Is your vision good enough for focus-peaking?
If so, you might still be able to use any old MF lenses that you may have,
on one of the more recent bodies,
at least for static portraits, real estate photography, product shots, and such.

Focus confirmation and catch-in-focus are also useful.
One of our former contributors, RioRico, had really bad eyesight,
but seemed to get on well with catch-in-focus.
___________________________________________________

My apologies again for slow replies, I have been extremely busy and I love the Pentax forums, I am a new member here and dont want to appear as someone who is uninterested in the forums/threads here.
My eyesight is good enough for average daily functions. I have a bad right eye (extremely bad). No diopter on any camera will ever compensate for it. My last visit(s) to the eye doctor consisted of 11 trips with a specialist brought in and with an end result of a pair of glasses that are so-so...not perfect. I very much depend on auto-focus. I did "sign-up" for the nifty-fifty traveling lens and will make the best of it should it make my way in the distant future. I def avoid manual focus lenses and had rid myself of them back in the early 90's with my purchase of my first auto-focus Pentax camera.
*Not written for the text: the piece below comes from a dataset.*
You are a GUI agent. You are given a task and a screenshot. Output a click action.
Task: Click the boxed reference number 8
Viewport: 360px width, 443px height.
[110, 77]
Basically my right eye drifts in and out of focus and also is a "lazy" eye. It tends to drift away when not focusing on a specific subject, I wore an eye-patch (on my left good eye) as a child in attempt to correct it and force the lazy eye to look forward and focus and strengthening the muscles in that eye. I was informed that it was a great thing as my eye would be useless to this day if the patch wasnt worn back then. I can never get contacts because the focal center point with eye glasses forcing my right eye to look forward would be moot, allowing it to drift.
Hence my eyesight issues. :/
I never really attempted the catch in focus mode and never actually experimented with it as I guess I have become more dependent on AF. With auto-focus I have no issues and my photography has not suffered in any way, I do have a business partner/assistant and if I run into a tough situation..."hey, you do this one". No prob
~Dave

---------- Post added 03-15-14 at 04:24 AM ----------

QuoteOriginally posted by bassek Quote
Your Pentax lenses are all good, the Tokina should be a gem according to the reviews Tokina AT-X 828AF PRO 80-200mm F2.8 Lens Reviews - Tokina Lenses - Pentax Lens Review Database , so I would definitely keep those.

I like my Sigmas, but they all have a shorter zoom range than yours, I would maybe keep the 17-70 and the 170-500, and one of the superzooms (18-200?) for travel reasons.

Seb
Hi Seb,
Yes. My thoughts are very similar. The Tokina ("Tank" at 3lbs) is a beast and I would never give that up, a beautiful, beautiful lens, the 17-70 I just recently acquired and love it, the 170-500 is my old glass and doesn't have that "punch" and clarity (with my k5 and k10) although I got some incredible shots a few years ago of Jupiter and its moons and Venus and also the Space Shuttle being piggy backed flying into NYC from Liberty State Park (NJ). The 18-200 and 175-500 I can't use professionally but like you said about the 18-200, for personal use it is very adequate. The focal range is just too great on the 18-200 to get a true professional image although it does have its magic spots that do work well. I actually put it on my k10 while doing a model shoot in NYC in 2012 for the hell of it and had some pretty damn good results. With controlled lighting (soft boxes/reflectors) I was able to get some outstanding shots shooting at 100th/sec at a mid-range f-stop in the 70-80mm range. I wouldn't recommend it for shooting models but it was an experiment for about 10 minutes at the time and it did quite well. Don't try this at home!
My Pentax lenses overall I am very happy with.
Being a new member to the forum, I was VERY surprised to find members preferring "light" lenses (as in weight). This I will never understand, although I do in a way understand it takes a load off hand-held photography but I have always found a heavier lens to be more stable especially shooting at lower shutter speeds. A heavier lens definitely provides more stability as its own weight acts as a center of gravity/stability point. Probably just me and my preference but i will take a 3lb Lens over a 1.5lb lens any day assuming they have the same qualities/features.